* **What is being asked**
Only the lines from the top of the data through the line with "The height and width of the screenshot is (289, 440)." should be repeated, each exactly as written.

* **Information given**
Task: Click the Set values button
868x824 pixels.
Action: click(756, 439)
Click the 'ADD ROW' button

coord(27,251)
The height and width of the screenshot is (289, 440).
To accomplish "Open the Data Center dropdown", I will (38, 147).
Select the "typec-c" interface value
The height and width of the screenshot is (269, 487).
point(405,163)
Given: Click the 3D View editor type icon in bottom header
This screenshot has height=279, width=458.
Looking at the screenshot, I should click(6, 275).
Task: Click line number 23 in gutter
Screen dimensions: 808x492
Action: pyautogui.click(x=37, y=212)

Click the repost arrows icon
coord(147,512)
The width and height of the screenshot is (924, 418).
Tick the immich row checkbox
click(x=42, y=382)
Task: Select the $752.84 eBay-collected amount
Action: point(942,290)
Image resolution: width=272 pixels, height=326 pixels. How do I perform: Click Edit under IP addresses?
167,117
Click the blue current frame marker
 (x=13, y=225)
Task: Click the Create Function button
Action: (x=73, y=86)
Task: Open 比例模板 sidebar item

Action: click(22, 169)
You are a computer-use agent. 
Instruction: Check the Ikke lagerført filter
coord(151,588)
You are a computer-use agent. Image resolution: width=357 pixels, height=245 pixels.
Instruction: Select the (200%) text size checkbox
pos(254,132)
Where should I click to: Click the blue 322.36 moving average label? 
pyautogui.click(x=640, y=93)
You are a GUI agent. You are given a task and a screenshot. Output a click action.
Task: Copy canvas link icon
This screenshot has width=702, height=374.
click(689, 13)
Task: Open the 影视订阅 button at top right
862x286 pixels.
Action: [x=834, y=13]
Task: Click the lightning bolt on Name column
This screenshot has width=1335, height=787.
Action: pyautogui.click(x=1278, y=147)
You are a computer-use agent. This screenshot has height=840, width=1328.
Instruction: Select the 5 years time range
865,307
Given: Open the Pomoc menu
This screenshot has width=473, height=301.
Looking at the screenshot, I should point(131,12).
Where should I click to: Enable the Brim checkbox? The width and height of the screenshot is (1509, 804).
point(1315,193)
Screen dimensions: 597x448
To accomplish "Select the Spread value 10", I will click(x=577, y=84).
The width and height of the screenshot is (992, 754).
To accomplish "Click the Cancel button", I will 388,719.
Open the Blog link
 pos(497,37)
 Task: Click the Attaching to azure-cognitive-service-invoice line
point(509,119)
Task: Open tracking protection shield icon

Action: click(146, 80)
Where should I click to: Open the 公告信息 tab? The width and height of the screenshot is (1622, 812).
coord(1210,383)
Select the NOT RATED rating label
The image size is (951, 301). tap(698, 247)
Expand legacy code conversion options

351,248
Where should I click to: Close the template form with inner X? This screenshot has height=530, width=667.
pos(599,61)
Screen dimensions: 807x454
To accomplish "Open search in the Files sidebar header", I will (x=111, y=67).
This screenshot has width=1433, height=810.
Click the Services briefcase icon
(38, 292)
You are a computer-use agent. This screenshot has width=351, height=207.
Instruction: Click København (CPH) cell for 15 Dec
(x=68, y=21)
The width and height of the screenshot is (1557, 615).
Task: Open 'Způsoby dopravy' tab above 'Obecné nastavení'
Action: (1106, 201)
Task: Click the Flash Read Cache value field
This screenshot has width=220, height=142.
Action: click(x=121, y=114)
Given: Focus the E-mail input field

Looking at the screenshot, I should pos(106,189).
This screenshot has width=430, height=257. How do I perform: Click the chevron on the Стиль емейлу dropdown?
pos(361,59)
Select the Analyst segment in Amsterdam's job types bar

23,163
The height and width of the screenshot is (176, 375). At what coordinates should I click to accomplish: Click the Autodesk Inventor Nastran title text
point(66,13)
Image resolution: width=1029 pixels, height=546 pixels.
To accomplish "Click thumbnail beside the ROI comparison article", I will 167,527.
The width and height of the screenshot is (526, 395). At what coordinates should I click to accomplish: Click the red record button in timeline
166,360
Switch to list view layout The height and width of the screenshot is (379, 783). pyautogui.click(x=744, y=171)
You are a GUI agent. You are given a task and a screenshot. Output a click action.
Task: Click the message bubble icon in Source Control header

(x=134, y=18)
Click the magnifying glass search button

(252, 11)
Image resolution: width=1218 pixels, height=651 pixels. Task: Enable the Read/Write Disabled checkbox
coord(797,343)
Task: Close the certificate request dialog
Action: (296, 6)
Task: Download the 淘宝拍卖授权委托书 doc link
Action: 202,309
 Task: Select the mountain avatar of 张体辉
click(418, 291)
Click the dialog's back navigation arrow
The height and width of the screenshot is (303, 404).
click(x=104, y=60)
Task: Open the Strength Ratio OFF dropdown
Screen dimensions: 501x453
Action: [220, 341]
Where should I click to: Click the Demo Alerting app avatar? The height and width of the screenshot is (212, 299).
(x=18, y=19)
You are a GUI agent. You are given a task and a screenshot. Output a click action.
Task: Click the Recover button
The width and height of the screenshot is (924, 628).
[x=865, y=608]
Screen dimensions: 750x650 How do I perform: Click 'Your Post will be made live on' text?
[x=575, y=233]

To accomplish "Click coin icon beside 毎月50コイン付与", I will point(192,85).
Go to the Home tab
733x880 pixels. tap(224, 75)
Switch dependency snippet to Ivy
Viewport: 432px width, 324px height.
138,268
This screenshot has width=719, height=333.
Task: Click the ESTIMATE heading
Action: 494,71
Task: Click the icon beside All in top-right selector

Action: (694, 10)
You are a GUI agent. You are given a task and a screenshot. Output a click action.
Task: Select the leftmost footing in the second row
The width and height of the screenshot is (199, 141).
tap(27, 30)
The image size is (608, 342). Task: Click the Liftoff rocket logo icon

* **Written solution**
Task: Click the Set values button
868x824 pixels.
Action: click(756, 439)
Click the 'ADD ROW' button

coord(27,251)
The height and width of the screenshot is (289, 440).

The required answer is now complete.